Multiple Pairwise Analysis of Non-homologous Centromere Coupling Reveals Preferential Chromosome Size-Dependent Interactions and a Role for Bouquet Formation in Establishing the Interaction Pattern

During meiosis, chromosomes undergo a homology search in order to locate their homolog to form stable pairs and exchange genetic material. Early in prophase, chromosomes associate in mostly non-homologous pairs, tethered only at their centromeres. This phenomenon, conserved through higher eukaryotes, is termed centromere coupling in budding yeast. Both initiation of recombination and the presence of homologs are dispensable for centromere coupling (occurring in spo11 mutants and haploids induced to undergo meiosis) but the presence of the synaptonemal complex (SC) protein Zip1 is required. The nature and mechanism of coupling have yet to be elucidated. Here we present the first pairwise analysis of centromere coupling in an effort to uncover underlying rules that may exist within these non-homologous interactions. We designed a novel chromosome conformation capture (3C)-based assay to detect all possible interactions between non-homologous yeast centromeres during early meiosis. Using this variant of 3C-qPCR, we found a size-dependent interaction pattern, in which chromosomes assort preferentially with chromosomes of similar sizes, in haploid and diploid spo11 cells, but not in a coupling-defective mutant (spo11 zip1 haploid and diploid yeast). This pattern is also observed in wild-type diploids early in meiosis but disappears as meiosis progresses and homologous chromosomes pair. We found no evidence to support the notion that ancestral centromere homology plays a role in pattern establishment in S. cerevisiae post-genome duplication. Moreover, we found a role for the meiotic bouquet in establishing the size dependence of centromere coupling, as abolishing bouquet (using the bouquet-defective spo11 ndj1 mutant) reduces it. Coupling in spo11 ndj1 rather follows telomere clustering preferences. We propose that a chromosome size preference for centromere coupling helps establish efficient homolog recognition.

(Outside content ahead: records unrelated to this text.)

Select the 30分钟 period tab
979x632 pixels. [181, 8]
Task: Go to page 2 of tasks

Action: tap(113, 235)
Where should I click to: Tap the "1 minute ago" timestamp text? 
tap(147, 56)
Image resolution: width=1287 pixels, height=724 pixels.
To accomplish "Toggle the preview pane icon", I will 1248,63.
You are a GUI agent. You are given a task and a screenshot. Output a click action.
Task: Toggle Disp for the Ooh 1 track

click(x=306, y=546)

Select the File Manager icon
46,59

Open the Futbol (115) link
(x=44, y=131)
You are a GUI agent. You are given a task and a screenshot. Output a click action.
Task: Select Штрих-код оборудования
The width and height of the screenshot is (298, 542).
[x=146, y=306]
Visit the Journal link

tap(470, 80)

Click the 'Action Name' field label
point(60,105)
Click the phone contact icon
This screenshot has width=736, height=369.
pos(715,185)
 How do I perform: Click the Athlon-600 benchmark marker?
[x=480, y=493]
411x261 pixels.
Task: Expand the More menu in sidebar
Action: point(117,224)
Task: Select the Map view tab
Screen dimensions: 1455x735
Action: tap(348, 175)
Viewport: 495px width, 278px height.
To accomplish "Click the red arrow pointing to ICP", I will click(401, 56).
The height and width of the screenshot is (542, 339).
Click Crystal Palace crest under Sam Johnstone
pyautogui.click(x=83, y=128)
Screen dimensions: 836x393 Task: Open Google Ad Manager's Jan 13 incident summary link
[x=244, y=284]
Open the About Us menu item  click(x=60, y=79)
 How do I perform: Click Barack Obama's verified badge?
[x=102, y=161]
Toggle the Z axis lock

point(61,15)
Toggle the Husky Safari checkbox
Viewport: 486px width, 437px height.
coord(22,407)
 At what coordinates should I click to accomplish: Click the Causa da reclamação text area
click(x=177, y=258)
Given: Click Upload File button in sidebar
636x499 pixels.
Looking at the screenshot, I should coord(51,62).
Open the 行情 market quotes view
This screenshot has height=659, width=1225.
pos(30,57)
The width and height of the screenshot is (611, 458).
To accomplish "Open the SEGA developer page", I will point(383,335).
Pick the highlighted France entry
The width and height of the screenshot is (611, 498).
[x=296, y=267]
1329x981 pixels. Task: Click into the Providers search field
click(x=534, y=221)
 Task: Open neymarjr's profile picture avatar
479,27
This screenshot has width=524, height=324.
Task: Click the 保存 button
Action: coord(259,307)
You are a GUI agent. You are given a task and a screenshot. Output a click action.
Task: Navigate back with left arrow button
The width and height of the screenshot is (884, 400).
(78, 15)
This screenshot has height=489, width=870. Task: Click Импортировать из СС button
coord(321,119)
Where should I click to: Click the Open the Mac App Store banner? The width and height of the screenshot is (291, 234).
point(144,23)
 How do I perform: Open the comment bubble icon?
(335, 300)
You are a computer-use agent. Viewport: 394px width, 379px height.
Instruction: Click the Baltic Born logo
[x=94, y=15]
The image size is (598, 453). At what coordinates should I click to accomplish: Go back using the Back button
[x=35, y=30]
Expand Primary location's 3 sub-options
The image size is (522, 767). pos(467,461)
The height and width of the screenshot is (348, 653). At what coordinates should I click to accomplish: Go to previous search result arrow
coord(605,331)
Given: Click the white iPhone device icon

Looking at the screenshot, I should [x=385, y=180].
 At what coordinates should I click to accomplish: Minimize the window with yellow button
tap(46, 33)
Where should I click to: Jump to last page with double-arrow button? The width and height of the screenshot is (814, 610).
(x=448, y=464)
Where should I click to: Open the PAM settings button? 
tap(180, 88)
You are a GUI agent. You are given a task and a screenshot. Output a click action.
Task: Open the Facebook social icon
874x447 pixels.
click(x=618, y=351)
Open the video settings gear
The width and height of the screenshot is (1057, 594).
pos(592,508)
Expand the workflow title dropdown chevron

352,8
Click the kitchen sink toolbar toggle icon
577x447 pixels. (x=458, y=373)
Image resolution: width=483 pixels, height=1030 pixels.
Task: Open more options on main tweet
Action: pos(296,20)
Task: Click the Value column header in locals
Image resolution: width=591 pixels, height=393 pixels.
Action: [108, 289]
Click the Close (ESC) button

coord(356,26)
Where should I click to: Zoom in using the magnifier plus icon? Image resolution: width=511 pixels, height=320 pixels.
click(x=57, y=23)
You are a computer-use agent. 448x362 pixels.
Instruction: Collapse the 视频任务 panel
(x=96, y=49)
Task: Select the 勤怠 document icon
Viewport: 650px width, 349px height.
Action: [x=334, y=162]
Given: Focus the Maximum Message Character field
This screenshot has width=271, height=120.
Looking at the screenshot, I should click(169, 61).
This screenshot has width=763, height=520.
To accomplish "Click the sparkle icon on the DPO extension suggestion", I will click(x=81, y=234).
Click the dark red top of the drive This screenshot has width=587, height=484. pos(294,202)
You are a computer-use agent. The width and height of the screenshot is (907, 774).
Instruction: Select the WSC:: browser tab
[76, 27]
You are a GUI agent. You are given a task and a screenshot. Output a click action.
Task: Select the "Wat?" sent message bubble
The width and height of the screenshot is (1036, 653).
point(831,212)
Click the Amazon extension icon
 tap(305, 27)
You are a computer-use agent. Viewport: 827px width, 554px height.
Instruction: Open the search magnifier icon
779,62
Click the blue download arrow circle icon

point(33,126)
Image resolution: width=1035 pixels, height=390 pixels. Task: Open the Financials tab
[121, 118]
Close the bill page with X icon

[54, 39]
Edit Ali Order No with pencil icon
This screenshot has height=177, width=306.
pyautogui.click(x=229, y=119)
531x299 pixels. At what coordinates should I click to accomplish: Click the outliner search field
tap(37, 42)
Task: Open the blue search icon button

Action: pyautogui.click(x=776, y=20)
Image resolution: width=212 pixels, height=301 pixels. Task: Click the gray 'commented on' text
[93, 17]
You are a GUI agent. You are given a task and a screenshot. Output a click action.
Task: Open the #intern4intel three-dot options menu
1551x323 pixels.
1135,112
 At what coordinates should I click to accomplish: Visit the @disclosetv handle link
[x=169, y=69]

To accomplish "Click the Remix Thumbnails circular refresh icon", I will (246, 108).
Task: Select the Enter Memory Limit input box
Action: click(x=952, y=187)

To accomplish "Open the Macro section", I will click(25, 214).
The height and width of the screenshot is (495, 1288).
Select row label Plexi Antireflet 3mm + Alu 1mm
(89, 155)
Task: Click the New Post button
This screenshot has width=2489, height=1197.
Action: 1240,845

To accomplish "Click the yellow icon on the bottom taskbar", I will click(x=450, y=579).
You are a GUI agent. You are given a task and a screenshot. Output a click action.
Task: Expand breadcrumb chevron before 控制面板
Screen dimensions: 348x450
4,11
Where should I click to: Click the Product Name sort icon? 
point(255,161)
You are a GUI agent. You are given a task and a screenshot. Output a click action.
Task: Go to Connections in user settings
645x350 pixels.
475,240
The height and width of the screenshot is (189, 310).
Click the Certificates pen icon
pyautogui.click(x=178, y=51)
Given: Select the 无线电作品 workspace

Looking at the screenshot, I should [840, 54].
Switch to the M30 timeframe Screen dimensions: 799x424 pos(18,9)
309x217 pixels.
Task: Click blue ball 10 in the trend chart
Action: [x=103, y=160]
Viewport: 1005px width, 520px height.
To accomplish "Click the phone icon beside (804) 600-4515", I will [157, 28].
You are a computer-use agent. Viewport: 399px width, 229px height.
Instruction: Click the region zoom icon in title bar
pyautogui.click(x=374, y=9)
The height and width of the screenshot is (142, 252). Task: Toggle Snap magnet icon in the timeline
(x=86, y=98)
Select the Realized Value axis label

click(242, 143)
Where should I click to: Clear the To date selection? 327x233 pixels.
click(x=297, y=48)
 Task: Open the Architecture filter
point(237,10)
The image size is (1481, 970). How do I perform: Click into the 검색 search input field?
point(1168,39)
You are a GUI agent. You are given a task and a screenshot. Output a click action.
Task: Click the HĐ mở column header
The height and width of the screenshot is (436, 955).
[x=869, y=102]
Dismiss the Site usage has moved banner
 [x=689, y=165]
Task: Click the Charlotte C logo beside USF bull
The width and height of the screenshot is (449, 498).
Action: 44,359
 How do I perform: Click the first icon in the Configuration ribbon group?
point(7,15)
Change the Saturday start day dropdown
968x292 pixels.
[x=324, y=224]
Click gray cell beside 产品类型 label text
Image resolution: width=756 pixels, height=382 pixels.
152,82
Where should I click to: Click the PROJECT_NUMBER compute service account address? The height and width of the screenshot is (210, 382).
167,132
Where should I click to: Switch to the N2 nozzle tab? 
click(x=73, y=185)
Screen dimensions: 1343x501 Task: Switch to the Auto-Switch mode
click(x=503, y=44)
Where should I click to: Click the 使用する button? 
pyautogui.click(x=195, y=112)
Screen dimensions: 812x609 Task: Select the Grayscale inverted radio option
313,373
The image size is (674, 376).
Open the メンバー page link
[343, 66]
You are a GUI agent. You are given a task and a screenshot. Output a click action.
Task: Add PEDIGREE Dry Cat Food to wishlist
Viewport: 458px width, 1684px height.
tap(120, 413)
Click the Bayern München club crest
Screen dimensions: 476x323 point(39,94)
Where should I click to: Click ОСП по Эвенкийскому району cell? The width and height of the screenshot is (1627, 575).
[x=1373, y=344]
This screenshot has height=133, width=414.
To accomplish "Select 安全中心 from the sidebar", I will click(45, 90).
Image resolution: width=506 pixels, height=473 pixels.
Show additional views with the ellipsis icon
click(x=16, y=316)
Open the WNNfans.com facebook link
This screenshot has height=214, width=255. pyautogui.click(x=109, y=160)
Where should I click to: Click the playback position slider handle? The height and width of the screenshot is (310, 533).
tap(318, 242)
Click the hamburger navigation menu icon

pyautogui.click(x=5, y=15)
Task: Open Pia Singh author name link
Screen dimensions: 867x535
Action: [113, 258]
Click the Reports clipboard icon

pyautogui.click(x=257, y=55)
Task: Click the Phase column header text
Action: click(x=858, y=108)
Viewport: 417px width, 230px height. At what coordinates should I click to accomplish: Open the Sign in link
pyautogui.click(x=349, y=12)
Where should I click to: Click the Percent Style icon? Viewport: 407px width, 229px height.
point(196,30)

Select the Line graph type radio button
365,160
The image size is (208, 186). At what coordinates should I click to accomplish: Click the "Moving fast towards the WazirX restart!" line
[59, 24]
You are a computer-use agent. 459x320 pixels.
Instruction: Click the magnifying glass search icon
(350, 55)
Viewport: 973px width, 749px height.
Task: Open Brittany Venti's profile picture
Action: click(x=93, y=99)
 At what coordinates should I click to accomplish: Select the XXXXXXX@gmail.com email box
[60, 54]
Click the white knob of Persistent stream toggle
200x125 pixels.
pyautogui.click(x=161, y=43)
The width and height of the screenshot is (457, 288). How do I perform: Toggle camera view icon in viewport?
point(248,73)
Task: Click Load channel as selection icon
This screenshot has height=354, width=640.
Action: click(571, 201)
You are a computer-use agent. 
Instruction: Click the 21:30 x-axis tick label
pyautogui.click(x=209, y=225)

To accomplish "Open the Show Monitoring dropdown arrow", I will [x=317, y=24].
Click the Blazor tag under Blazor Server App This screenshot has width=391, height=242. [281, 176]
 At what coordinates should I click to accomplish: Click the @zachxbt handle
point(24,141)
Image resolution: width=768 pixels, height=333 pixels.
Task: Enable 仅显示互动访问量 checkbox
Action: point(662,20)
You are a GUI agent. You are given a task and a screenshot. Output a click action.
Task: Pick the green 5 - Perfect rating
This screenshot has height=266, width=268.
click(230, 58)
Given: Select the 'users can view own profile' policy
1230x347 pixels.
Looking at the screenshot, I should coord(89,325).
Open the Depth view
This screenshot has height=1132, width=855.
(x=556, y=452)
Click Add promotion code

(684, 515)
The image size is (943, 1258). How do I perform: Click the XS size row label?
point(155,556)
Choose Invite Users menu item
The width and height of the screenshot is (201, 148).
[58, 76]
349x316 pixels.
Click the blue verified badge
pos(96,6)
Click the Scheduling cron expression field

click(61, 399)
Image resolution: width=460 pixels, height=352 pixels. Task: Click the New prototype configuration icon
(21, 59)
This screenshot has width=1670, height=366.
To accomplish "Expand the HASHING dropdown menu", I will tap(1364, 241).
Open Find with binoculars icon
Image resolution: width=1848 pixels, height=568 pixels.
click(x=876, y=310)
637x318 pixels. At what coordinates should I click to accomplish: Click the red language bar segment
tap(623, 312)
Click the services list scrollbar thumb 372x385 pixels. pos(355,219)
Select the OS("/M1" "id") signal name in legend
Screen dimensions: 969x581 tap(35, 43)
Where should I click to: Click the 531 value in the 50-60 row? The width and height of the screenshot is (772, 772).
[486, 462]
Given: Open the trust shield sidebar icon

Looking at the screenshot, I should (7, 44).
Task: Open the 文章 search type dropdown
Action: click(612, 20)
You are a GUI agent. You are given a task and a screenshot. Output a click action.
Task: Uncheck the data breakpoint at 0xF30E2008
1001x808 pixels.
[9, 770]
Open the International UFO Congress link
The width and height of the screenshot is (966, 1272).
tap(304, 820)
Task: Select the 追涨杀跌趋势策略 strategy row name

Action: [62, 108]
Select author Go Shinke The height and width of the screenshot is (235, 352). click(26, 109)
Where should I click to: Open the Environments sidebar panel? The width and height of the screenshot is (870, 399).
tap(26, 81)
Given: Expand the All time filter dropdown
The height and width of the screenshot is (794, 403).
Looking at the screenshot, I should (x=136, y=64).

在减数分裂过程中，染色体需进行同源搜索以定位其同源染色体，形成稳定配对并交换遗传物质。减数分裂前期早期，染色体多以非同源配对形式结合，且仅通过着丝粒相互拴系。这一在高等真核生物中保守存在的现象，在出芽酵母中被称为着丝粒偶联。着丝粒偶联并不依赖重组起始与同源染色体的存在（该过程可发生于spo11突变体以及经诱导进入减数分裂的单倍体中），但必须依赖联会复合体（synaptonemal complex, SC）蛋白Zip1的存在。着丝粒偶联的本质与机制仍有待阐明。本研究首次针对着丝粒偶联开展成对分析，以期揭示这些非同源相互作用中可能存在的内在规律。我们设计了一种基于染色体构象捕获（chromosome conformation capture, 3C）的新型检测方法，用于检测减数分裂早期酵母非同源着丝粒之间的所有潜在相互作用。利用这一改良的3C-qPCR技术，我们在单倍体与二倍体spo11细胞中发现了一种尺寸依赖性的相互作用模式：染色体优先与尺寸相近的染色体配对，但在着丝粒偶联缺陷的突变体（spo11 zip1单倍体与二倍体酵母）中未观察到此现象。该模式在减数分裂早期的野生型二倍体酵母中同样存在，但随着减数分裂进程推进与同源染色体配对完成，该模式会逐渐消失。我们未发现任何证据支持‘酿酒酵母（S. cerevisiae）全基因组复制后，祖先着丝粒同源性在该相互作用模式的建立中发挥作用’这一观点。此外，我们发现减数分裂花束结构在着丝粒偶联的尺寸依赖性建立中发挥作用：破坏花束结构（通过使用花束缺陷型spo11 ndj1突变体）会削弱该尺寸依赖性。而spo11 ndj1突变体中的着丝粒偶联转而遵循端粒簇集偏好。我们提出，着丝粒偶联的染色体尺寸偏好性有助于实现高效的同源染色体识别。